Con eso, tendréis una ventana con una terminal, lo que tenéis que hacer despues es (desde KDE en mi caso) ocultar el borde de la pantalla y establecer en las preferencias de la ventana que esté siempre por debajo de las otras. Así ya tendréis una maravillosa consola de fondo de escritorio para ese tipo de warradas (tail -f /var/log/messages)

Y en cuanto a lo de tener que hacer login por ssh de cada vez y meterle la contraseña, eso también es fácil, la idea es generar un par de llaves rsa, aquí teneis la información de cómo se hace: http://120linux.com/seguridad-en-openssh-adios-a-las-contrasenas/

Que lo paseis bien trasteando   :Wink: 

----------

## i92guboj

 *Magnum44 wrote:*   

> 
> 
> Y en cuanto a lo de tener que hacer login por ssh de cada vez y meterle la contraseña, eso también es fácil, la idea es generar un par de llaves rsa, aquí teneis la información de cómo se hace: http://120linux.com/seguridad-en-openssh-adios-a-las-contrasenas/
> 
> Que lo paseis bien trasteando  

 

La cosa no cambia mucho, pero aquí tienes la versión Gentoo de dichos documentos:

http://www.gentoo.org/doc/en/articles/openssh-key-management-p1.xml

----------

## Inodoro_Pereyra

Gracias a ambos! Ahora quiero las dos cosas   :Very Happy:  Syslog remoto en la pc local y llaves rsa! jeje

Me acaban de arruinar la noche otra vez, ya tengo con que ponerme a jugar, mi esposa no va a estar muy contenta.

 *Quote:*   

> (el buscador de estes foros apesta un poco)

 

http://www.google.com/search?hl=en&q=busqueda+dificil+site%3Aforums.gentoo.org&btnG=Search

Con eso se subsana el buscador.

Salud!

----------

## inconexo

 *Inodoro_Pereyra wrote:*   

> - O configuro ssh para que no pida password
> 
> 

 

Sugiero este tutorial para conocer la autentificacion mediante SSH sin password, aunque sea en el contexto de RSYNC: http://troy.jdmz.net/rsync/index.html

Un saludo!

----------

## Inodoro_Pereyra

 *inconexo wrote:*   

>  *Inodoro_Pereyra wrote:*   - O configuro ssh para que no pida password
> 
>  
> 
> Sugiero este tutorial para conocer la autentificacion mediante SSH sin password, aunque sea en el contexto de RSYNC: http://troy.jdmz.net/rsync/index.html
> ...

 

Gracias Inconexo.

Salud!

----------

[Extracto del conjunto de datos]
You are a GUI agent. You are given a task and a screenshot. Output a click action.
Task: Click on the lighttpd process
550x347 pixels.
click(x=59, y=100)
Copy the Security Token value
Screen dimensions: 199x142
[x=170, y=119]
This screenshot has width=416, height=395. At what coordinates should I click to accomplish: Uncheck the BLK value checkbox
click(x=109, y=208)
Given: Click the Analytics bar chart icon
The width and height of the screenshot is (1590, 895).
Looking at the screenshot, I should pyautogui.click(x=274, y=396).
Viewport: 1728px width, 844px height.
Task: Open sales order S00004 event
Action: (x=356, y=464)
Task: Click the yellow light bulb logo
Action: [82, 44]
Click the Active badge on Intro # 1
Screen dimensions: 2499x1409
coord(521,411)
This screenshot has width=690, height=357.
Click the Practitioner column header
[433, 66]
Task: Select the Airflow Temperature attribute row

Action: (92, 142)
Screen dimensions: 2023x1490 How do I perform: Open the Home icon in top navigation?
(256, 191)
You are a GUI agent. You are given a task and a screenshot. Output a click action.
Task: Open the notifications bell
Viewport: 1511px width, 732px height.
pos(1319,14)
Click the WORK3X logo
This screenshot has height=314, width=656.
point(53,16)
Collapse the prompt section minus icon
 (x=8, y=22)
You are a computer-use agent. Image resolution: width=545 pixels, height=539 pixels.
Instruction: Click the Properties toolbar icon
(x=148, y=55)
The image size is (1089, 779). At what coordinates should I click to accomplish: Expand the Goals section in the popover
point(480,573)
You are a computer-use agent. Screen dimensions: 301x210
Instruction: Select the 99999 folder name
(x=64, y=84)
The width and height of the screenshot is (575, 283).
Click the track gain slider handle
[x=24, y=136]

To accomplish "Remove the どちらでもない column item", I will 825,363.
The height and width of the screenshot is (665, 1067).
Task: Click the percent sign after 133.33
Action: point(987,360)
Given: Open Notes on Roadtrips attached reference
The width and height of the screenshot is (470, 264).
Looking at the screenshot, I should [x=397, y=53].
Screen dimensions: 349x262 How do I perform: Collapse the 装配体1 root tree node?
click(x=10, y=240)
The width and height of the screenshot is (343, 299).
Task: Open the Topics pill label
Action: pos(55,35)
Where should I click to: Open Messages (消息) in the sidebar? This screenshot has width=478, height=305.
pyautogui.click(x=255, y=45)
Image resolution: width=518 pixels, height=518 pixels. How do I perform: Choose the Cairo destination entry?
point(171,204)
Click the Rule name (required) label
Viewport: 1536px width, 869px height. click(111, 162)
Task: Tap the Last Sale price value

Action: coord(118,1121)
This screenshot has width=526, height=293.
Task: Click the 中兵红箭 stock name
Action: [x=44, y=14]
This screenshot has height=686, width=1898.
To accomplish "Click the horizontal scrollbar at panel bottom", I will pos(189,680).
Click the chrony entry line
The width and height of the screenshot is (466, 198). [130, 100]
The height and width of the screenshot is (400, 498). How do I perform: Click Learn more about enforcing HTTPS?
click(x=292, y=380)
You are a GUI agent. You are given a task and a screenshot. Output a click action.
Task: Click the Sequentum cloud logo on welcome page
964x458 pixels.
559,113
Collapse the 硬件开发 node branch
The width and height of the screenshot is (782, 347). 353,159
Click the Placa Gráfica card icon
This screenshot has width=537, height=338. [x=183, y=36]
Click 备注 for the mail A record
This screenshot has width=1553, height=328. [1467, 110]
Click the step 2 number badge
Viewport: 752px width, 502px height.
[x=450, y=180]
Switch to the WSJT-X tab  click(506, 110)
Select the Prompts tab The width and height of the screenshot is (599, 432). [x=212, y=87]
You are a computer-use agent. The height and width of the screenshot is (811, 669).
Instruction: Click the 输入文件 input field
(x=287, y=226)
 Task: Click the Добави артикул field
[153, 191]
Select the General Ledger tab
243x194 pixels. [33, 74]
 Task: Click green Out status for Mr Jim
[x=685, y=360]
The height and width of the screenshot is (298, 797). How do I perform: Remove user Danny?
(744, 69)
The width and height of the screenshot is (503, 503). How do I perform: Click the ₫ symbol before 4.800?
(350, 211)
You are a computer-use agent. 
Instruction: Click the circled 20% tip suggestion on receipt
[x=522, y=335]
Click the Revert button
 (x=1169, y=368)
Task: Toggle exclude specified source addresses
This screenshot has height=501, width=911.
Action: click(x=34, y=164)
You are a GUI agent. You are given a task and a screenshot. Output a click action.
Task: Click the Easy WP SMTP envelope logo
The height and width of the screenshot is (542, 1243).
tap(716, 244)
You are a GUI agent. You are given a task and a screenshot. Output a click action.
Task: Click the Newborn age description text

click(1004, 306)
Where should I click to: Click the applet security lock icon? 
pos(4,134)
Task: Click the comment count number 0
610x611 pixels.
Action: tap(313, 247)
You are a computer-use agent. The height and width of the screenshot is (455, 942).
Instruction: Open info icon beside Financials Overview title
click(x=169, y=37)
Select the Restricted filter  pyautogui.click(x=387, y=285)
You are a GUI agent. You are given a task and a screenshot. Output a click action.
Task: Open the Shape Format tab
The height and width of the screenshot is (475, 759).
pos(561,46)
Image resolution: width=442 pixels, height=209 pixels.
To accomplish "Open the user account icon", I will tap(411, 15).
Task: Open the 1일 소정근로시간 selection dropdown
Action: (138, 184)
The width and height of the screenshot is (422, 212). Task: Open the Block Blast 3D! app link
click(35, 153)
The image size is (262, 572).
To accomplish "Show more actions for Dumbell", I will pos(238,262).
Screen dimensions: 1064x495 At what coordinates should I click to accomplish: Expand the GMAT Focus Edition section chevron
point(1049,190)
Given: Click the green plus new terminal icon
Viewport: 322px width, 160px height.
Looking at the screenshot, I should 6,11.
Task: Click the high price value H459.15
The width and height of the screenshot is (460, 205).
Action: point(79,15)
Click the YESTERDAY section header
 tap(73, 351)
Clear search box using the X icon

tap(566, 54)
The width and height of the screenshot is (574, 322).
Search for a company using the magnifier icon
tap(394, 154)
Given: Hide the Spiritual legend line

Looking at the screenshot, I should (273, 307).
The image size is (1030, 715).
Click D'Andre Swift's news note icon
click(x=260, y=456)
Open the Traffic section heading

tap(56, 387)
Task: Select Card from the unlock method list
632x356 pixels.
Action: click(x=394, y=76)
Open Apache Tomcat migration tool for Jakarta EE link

» Consigna 1:
Transcribe el hilo del foro desde "La cosa no cambia" hasta "estar muy contenta.", ambos incluidos.
» Consigna 2:
En el hilo del foro, ¿qué hay que generar para no tener que meter la contraseña cada vez que se hace login por ssh?
Las líneas no guardan ninguna relación con el hilo del foro.

» Respuesta escrita 1:
La cosa no cambia mucho, pero aquí tienes la versión Gentoo de dichos documentos:

http://www.gentoo.org/doc/en/articles/openssh-key-management-p1.xml

----------

## Inodoro_Pereyra

Gracias a ambos! Ahora quiero las dos cosas   :Very Happy:  Syslog remoto en la pc local y llaves rsa! jeje

Me acaban de arruinar la noche otra vez, ya tengo con que ponerme a jugar, mi esposa no va a estar muy contenta.

» Respuesta escrita 2:
Un par de llaves rsa.